Los Angeles Lakers (55-26, T-1st Place)

vs.









Portland Trailblazers (41-40, 3rd Place)

Wednesday, 7:00 pm 
at Trail Blazers 
TV: KCAL, NBALP 
Radio: KLAC-AM 570/KWKW-AM 1330 

*Starting Lineups:*

    
vs.
    

</center>


----------



## Ghiman (May 19, 2003)

Last game of the season! Lakers blow out the the blazers by +20!


----------



## Slasher (Jul 11, 2003)

This is going to be a fantastic game to watch. Should be a close game, I don't think it'll be a blowout, although the Blazers don't care much at this time of the season.


----------



## Cris (Jun 18, 2003)

For Once in My Life I Am a Warriors Fan For One Day 
And This Game, I Wouldnt be to Sure About :uhoh:


This is The Last Game of the Preseason
The Real Thing Starts This Weekend


----------



## Ghost (Jun 21, 2002)

Lakers-106
Blazers-97


----------



## Laker Freak (Jul 1, 2003)

Oh so now Kobe wants the blonde girls to leave the room.
Where was that kind of thinking in July.


----------



## Damian Necronamous (Jun 10, 2002)

Gary Payton really hurts us. We are a much better team with Derek Fisher at PG.


----------



## HallOfFamer (May 26, 2003)

Malone injured at the end of the half, looks like the knee.


----------



## Hov (Aug 12, 2003)

> Originally posted by <b>HallOfFamer</b>!
> Malone injured at the end of the half, looks like the knee.

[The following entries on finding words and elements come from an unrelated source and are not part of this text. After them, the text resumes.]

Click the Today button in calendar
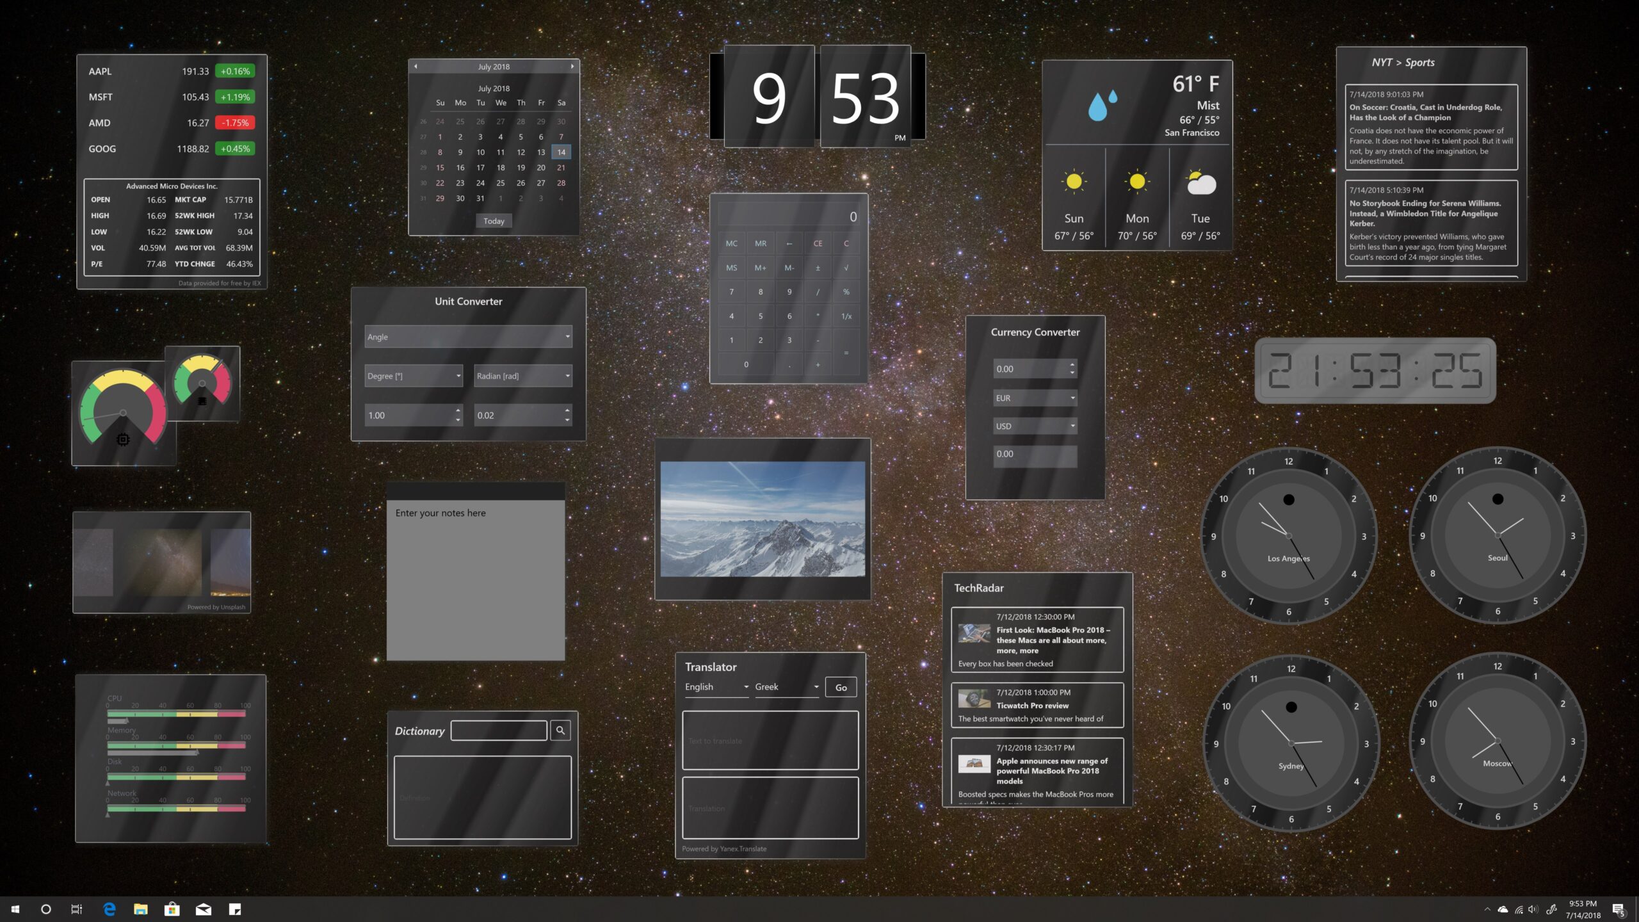This screenshot has width=1639, height=922. [494, 221]
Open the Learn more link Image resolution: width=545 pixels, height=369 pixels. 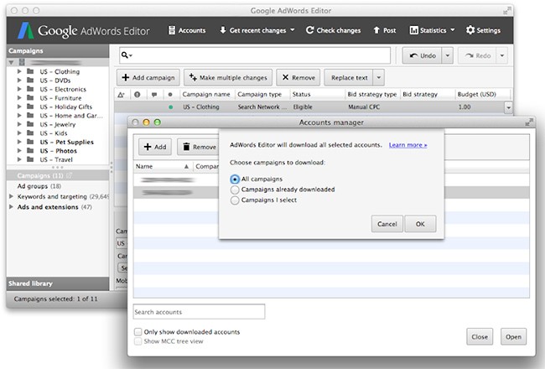(407, 144)
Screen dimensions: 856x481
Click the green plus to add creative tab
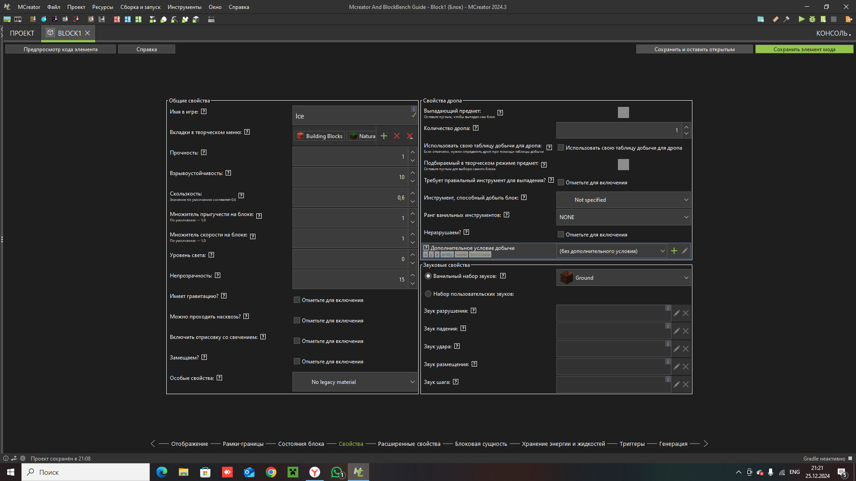tap(383, 136)
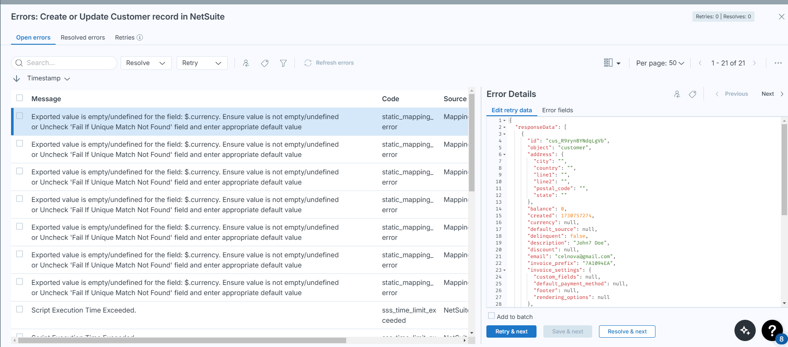This screenshot has height=347, width=788.
Task: Switch to the Resolved errors tab
Action: (83, 37)
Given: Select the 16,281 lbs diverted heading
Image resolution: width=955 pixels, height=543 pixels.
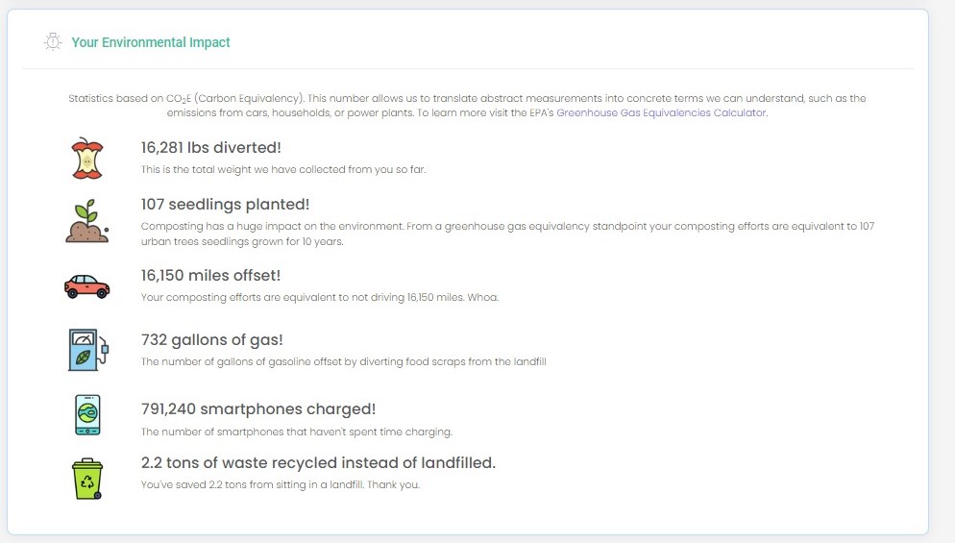Looking at the screenshot, I should 210,148.
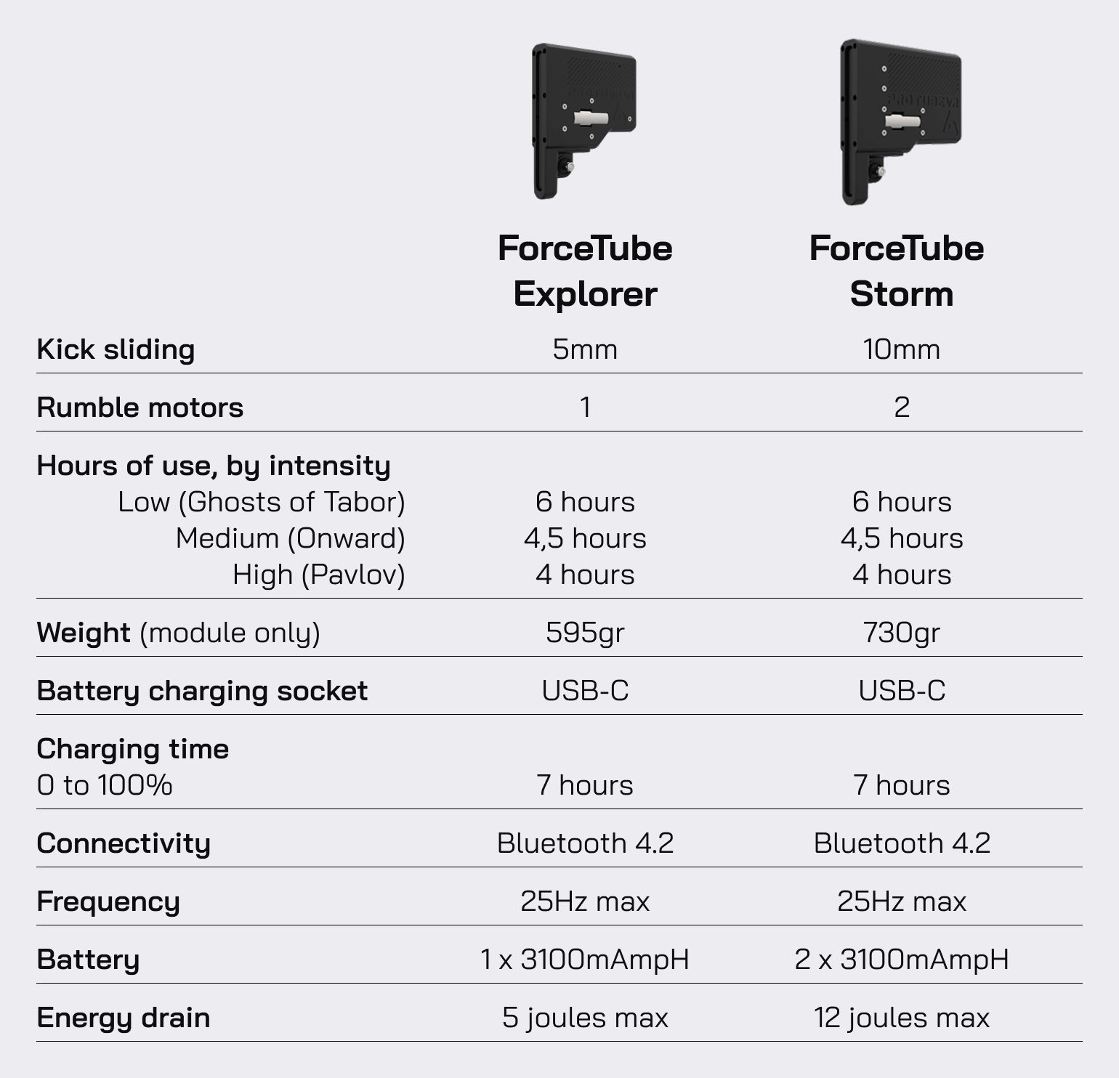The width and height of the screenshot is (1119, 1078).
Task: Click the Rumble motors row label
Action: (x=140, y=408)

Doesnt look good.. He just went straight to the locker room without anyone examining him first


----------



## Laker Freak (Jul 1, 2003)

> Originally posted by <b>Damian Necronamous</b>!
> Gary Payton really hurts us. We are a much better team with Derek Fisher at PG.

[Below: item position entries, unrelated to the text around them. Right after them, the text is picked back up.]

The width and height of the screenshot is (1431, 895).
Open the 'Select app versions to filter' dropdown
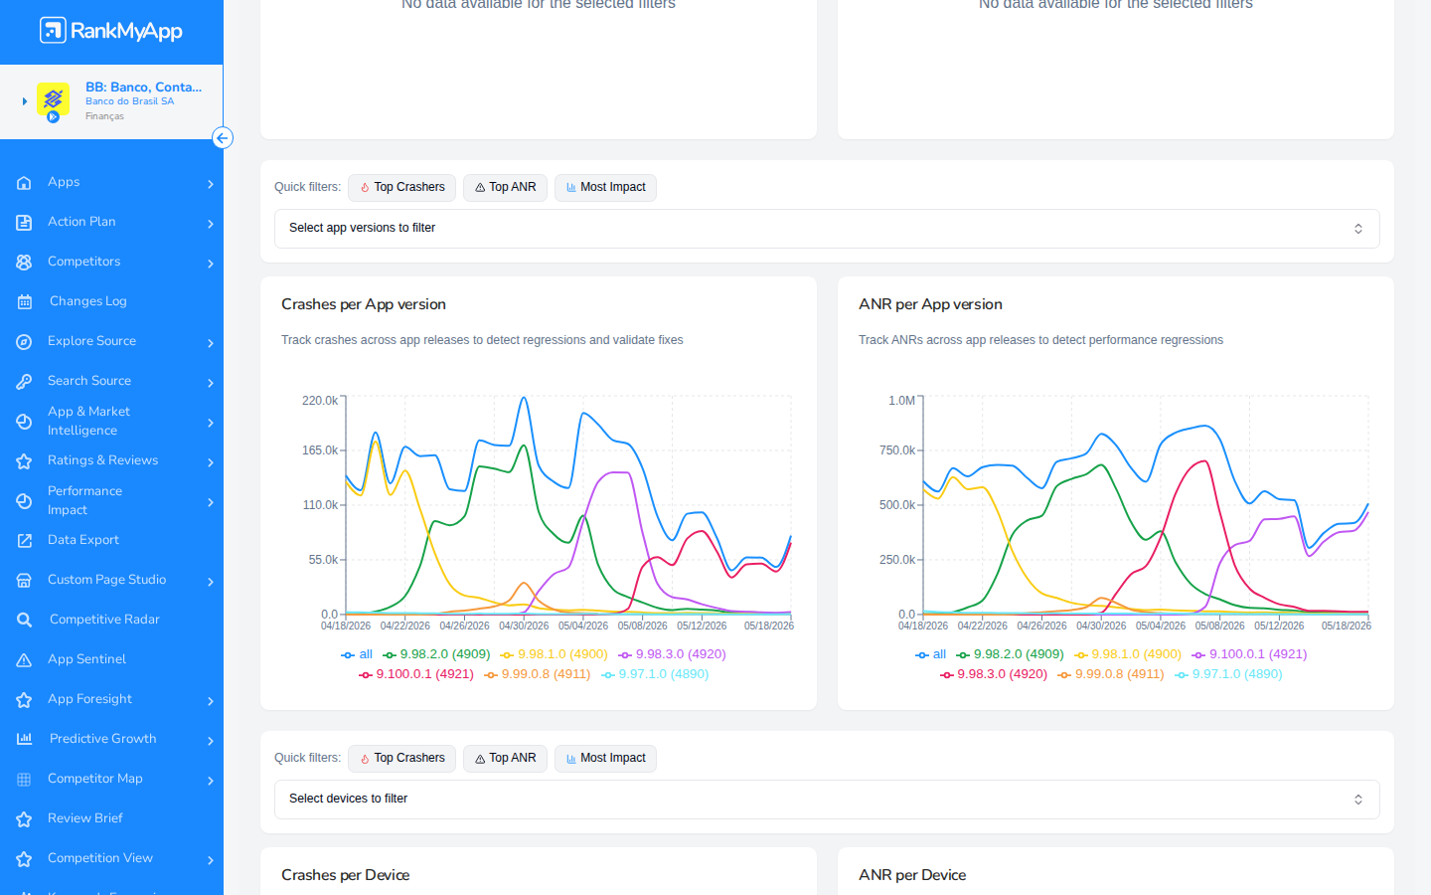pyautogui.click(x=827, y=229)
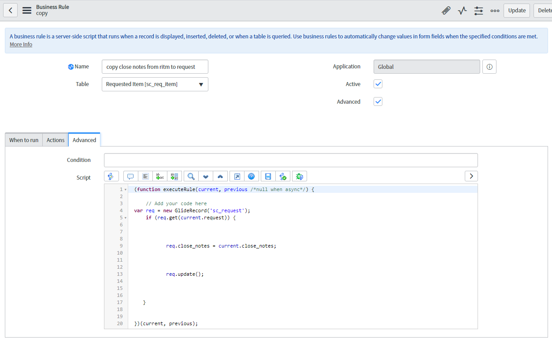Click the format code icon
Viewport: 552px width, 338px height.
pyautogui.click(x=145, y=177)
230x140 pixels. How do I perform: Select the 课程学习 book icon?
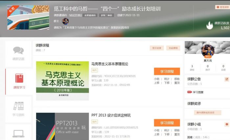(19, 79)
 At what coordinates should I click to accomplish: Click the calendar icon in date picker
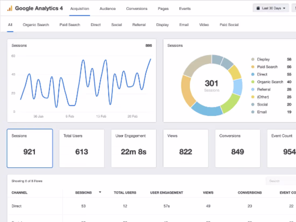[x=258, y=8]
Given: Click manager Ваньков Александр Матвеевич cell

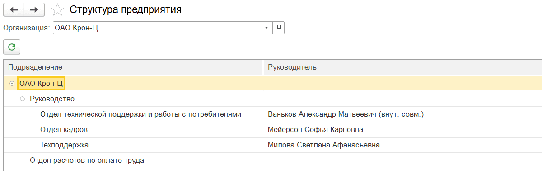Looking at the screenshot, I should click(x=402, y=114).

He's just having a slow start.


----------



## Fracture (Mar 31, 2004)

Wasnt it the ankle? These guys on the radio broadcast said it was..

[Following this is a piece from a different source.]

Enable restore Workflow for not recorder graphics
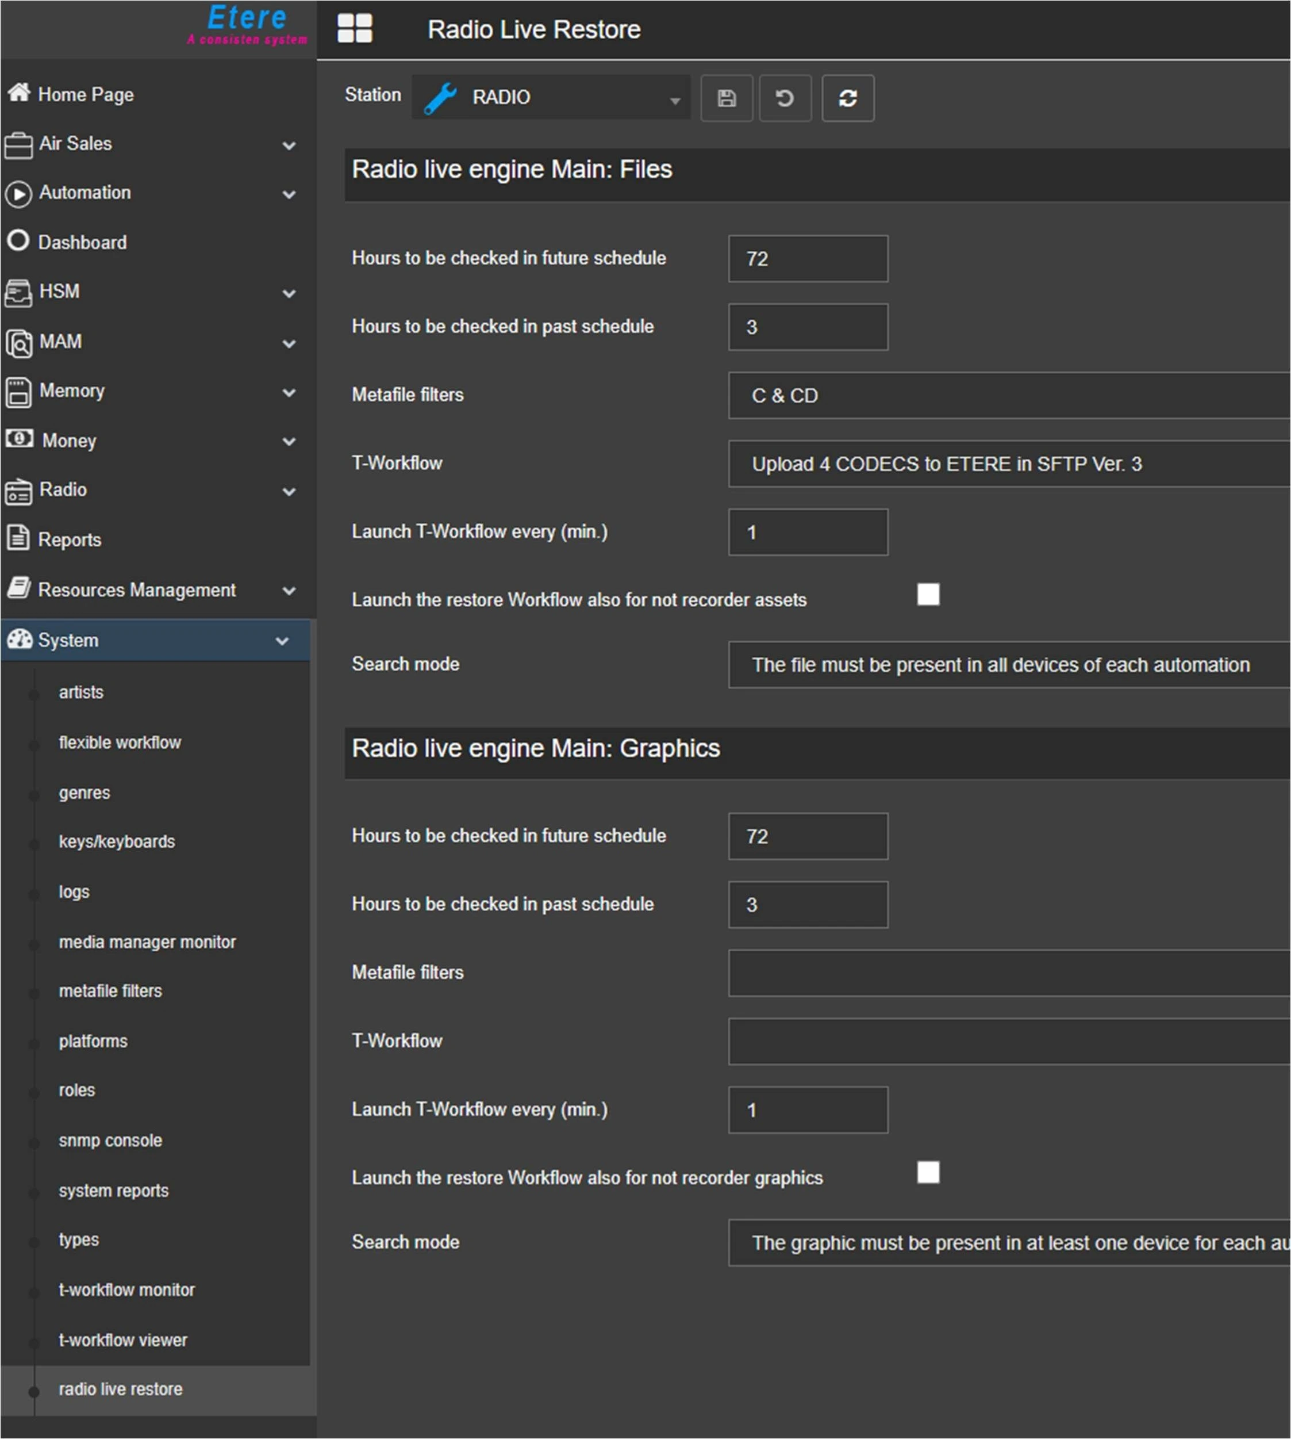 click(x=928, y=1172)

....it better not be serious


----------



## Sean (Jun 7, 2002)

Un-Freakin-Believable! 

I hope he's alright.


----------



## Cap (Nov 5, 2003)

Karl's injury isn't serious, apparently it's just an ankle sprain. He went straight to the locker room because it was the end of the half.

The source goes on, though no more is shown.